Update 2/9/2012: If you’re having trouble downloading Ubuntu Draftsight, here’s a solution.
Update 2/5/2012: It seems that both the relative placement problems as well as the lack of being able to turn off the “CCS icon” and origin have been fixed! After some weird error, I removed the software and re-downloaded and installed Draftsight on my Ubuntu machine. After allowing a file to be updated per a prompt, things seem to be working perfectly (at least for these issues)! Thanks Dassault Systemes! (FYI, I had to download and install this manually using the terminal; it didn’t appear to be available on the Ubuntu Software Center).
The last time I reviewed Draftsight, it was the Windows version (my review here). With my recent conversion to the Ubuntu OS, I was quite happy that Draftsight (Download it here) was available. While away from work (and ProE), I do, obviously if you’ve ever seen this blog before, work on other projects. Generally they’re simple enough for 2D CAD – Draftsight in my case. With it’s ability to handle DXF files it really fits the bill when I’m trying to generate a drawing to send to my CAM software and have routed.

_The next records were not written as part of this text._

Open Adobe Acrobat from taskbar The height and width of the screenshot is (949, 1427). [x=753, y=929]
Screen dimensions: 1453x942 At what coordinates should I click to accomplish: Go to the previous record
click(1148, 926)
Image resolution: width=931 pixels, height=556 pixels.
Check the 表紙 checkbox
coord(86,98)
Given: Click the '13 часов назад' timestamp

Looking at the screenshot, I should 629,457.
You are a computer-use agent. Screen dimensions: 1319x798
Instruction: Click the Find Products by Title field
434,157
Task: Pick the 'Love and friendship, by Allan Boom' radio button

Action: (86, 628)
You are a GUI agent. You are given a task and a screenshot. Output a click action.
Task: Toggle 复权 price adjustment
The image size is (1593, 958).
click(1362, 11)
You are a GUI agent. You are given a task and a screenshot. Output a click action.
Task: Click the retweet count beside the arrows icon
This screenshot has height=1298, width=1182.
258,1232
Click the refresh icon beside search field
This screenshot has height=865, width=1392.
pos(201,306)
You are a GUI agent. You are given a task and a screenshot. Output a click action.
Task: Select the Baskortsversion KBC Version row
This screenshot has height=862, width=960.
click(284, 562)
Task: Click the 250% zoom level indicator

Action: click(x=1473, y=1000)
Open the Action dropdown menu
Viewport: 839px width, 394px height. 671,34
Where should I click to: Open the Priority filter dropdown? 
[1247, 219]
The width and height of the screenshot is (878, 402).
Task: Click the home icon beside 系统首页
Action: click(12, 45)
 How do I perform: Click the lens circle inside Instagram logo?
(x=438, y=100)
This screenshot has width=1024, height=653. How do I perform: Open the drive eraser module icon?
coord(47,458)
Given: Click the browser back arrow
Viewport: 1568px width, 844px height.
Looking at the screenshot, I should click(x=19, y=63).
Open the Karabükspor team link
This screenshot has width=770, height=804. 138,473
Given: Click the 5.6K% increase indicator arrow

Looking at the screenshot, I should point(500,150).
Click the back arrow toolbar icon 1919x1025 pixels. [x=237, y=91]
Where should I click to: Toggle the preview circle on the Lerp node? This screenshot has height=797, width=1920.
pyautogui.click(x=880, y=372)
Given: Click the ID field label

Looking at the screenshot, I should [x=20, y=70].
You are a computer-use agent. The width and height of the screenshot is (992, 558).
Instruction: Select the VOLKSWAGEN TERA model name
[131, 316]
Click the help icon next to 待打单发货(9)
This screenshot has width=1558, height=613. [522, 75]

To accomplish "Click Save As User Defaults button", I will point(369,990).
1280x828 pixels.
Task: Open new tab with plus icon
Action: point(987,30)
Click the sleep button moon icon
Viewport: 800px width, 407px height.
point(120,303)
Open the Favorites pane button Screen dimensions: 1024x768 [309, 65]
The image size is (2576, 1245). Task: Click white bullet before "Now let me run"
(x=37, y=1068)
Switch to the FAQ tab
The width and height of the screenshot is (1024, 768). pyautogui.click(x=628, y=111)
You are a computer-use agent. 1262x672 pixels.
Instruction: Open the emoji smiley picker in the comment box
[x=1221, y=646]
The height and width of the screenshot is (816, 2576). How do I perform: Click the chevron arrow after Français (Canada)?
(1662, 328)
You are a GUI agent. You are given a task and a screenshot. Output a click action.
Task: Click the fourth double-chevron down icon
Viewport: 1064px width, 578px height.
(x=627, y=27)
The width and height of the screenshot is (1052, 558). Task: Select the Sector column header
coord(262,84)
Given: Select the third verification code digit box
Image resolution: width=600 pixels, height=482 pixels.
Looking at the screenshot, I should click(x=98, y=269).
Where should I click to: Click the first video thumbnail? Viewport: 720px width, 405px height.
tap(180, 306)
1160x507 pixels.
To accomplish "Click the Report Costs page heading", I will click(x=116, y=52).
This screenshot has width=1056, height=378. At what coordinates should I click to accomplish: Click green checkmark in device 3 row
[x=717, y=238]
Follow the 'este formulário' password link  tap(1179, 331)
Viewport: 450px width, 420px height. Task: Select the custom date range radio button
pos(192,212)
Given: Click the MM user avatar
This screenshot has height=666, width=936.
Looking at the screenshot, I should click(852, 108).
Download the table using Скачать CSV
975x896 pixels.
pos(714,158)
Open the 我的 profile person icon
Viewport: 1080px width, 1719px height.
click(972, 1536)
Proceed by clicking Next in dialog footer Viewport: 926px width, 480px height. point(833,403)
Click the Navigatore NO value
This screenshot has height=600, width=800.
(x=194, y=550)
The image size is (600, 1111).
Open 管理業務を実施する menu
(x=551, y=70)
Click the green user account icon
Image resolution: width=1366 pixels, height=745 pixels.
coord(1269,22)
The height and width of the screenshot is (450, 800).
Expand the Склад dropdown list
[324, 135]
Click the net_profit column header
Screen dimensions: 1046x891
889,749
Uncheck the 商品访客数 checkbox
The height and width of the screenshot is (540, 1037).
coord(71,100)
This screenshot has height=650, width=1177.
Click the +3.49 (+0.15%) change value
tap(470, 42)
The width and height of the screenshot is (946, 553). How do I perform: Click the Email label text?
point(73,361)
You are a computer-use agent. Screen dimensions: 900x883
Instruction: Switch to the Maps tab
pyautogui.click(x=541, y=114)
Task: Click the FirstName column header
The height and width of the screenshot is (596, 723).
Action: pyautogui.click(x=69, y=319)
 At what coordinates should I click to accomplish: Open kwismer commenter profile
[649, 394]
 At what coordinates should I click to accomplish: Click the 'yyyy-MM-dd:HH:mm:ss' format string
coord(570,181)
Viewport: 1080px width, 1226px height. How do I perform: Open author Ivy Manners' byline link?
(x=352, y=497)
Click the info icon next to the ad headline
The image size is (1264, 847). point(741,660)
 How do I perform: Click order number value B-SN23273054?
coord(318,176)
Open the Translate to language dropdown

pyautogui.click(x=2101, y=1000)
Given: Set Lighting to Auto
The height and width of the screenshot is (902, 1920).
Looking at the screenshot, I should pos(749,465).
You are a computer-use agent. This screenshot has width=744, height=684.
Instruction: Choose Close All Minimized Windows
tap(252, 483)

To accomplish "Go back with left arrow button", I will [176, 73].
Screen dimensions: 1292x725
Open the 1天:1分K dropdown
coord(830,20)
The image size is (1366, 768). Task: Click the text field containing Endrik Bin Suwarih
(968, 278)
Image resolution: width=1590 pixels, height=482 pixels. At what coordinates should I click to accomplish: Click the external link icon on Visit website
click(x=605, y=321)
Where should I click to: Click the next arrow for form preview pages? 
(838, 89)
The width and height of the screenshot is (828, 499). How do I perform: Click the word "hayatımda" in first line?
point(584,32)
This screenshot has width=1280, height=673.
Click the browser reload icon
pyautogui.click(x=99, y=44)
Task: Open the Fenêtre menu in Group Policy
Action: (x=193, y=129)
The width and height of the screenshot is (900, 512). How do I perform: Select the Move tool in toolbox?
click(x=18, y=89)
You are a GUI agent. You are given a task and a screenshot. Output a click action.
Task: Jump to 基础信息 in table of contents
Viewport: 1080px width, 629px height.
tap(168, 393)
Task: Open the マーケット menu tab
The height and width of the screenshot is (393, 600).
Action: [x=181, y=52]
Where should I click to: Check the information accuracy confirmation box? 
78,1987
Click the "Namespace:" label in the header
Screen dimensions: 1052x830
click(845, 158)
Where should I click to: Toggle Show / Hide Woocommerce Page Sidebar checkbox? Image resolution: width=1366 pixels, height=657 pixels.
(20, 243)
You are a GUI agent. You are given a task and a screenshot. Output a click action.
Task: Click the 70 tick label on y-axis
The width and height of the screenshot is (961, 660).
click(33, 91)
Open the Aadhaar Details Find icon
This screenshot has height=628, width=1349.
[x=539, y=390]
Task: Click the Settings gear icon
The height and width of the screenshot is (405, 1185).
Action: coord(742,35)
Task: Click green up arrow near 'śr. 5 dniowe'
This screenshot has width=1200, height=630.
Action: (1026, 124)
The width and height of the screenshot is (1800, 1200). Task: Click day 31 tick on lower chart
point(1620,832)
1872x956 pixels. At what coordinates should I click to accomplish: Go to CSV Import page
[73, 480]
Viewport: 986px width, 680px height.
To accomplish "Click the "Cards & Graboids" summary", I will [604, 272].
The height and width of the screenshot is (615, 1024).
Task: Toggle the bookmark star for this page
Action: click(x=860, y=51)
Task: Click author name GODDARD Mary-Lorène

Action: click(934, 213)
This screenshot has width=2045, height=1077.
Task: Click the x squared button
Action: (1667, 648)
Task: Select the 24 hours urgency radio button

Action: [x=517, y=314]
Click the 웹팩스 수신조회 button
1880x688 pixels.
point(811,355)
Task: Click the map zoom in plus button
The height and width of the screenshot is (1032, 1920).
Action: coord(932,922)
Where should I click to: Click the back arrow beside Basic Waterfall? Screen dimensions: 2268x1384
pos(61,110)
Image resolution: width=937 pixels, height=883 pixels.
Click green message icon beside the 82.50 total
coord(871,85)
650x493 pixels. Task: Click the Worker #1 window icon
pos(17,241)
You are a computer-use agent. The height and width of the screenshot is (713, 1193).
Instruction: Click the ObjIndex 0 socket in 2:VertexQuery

To preface everything, let me first say that it’s really great that Dassault Systemes decided to put out their CAD package for Ubuntu as well as Windows and Macintosh. Seriously, that’s pretty uncommon. As with the Windows version, the text commands are very close to AutoCAD, and, if you’re used to that package, the switch is pretty painless.
Painless, that is, until you start to draw things using relative dimensions (the @ command before stuff). Maybe I’m doing something wrong and I’d love for someone to tell me different, but the Ubuntu version doesn’t treat this correctly. I wouldn’t have noticed this necessarily, but after doing a quick sketch at work with the Windows version, it definitely handles things better. For instance, say you draw a line and then decide to draw another starting 1 inch away from the start point of the first one. Normally you would type “line”, then “from”, and select the point that you are referencing everything off of. Once selected, the normal procedure would be to type, say “@1,0” if you want things to be 1 inch to the right in the x direction and 0 inches up in the y direction. I’m not quite sure if there’s some pattern to the madness, but when doing this in Ubuntu DraftSight, the results are fairly unpredictable. This works equally poorly when pasting elements into a drawing.
The workaround that I’ve used is to draw a line that would have been the offset and delete it later. Having to do this isn’t a dealbreaker for home use, but if I was using it professionally, I would have probably moved to a different CAD system. The Windows version doesn’t seem to have this problem, although I believe some early versions did.
The second thing that seems to be missing from Ubuntu Draftsight, is that you can’t turn off the “CCS” icon in the middle of your drawing (It seems CCS somehow just stands for “coordinate system”). This appears to be the same thing as the “UCS” icon in AutoCAD which stands for “User Coordinate System”. Draftsight has a dropdown menu for it under [view => display => CCS icon], but the checkmarks don’t seem to do anything. Apparently this is a Windows only feature as it works with that version.
In conclusion, I think it’s absolutely wonderful that DraftSight is available for Ubuntu, but if you’re thinking of switching your CAD station at work from Windows to Ubuntu in order to take advantage of “free AutoCAD”, you might reconsider.
I’m hopeful that DSS will fix this eventually (Edit 2/5/2011 – they did fix this, but since they have a good Windows version – my review – as well, I wouldn’t go Linux just to use this), and for a hobby CNC operator and random device designer such as myself, it’s more than adequate.
I’d love any comments good or bad about Ubuntu Draftsight, or if you know of a better CAD package for Ubuntu (not AutoCAD for WINE), let me know in the comments!